Secara fakta Saat ini, Gaza memasuki musim dingin. Musim dingin sebagai waktu yang mencekam bagi saudara kita di Gaza. Tanpa tempat tinggal, listrik, dan sanitasi yang memadahi. Ditambah lagi, serangan Zionis terus terjadi. Tulisan ini tak bosan-bosannya mengingatkan agar arah pandang kita tak lepas dari Gaza sampai berakhirnya pendudukan dan keluarnya penjajah dari tanah jajahan.

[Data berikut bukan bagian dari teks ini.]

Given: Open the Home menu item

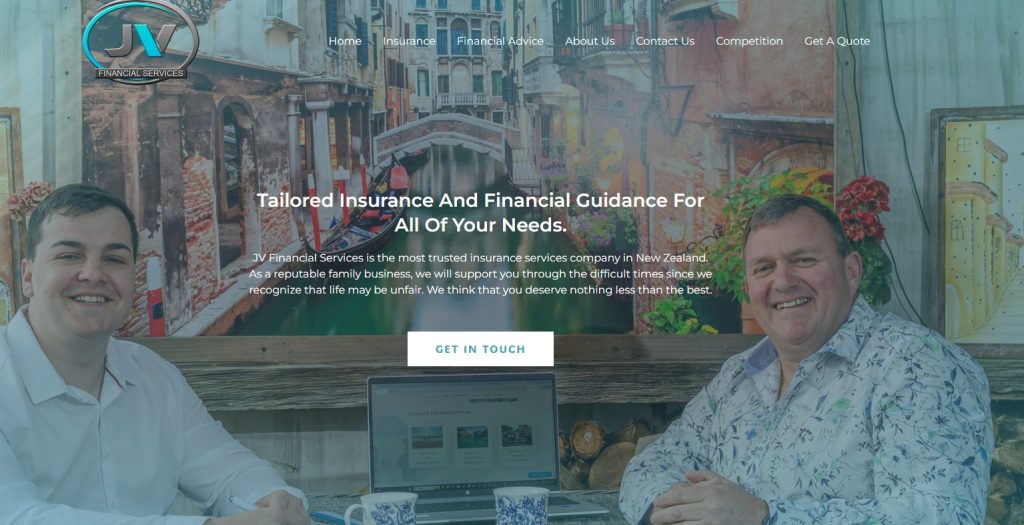Looking at the screenshot, I should pyautogui.click(x=345, y=41).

Badan PBB untuk Pengungsi Palestina di Timur Dekat (UNRWA) mengatakan hujan yang mengguyur Jalur Gaza memperburuk situasi yang sudah mengkhawatirkan di daerah ttersebut Dilaporkan bahwa keluarga di Jalur Gaza terpaksa mencari tempat pengungsian lainnya, termasuk di tenda-tenda darurat. Dalam pernyataannya UNRWA menegaskan bahwa bantuan peralatan untuk tempat tinggal sangat dibutuhkan di Gaza. UNRWA mendesak agar diberikan izin untuk menyalurkan bantuan. 

UNRWA memperingatkan bahwa badai yang melanda Jalur Gaza menimbulkan konsekuensi bencana bagi para pengungsi di wilayah tersebut. Menurutnya, upaya internasional untuk menekan Zionis Israel agar memberikan akses masuknya bantuan ke Jalur Gaza masih terus dilakukan. UNRWA menegaskan bahwa mereka tetap melaksanakan tugas kemanusiaannya yang penting di Jalur Gaza meskipun menghadapi kondisi yang sangat sulit bagi warga setempat (antaranews.com,15/11/2025)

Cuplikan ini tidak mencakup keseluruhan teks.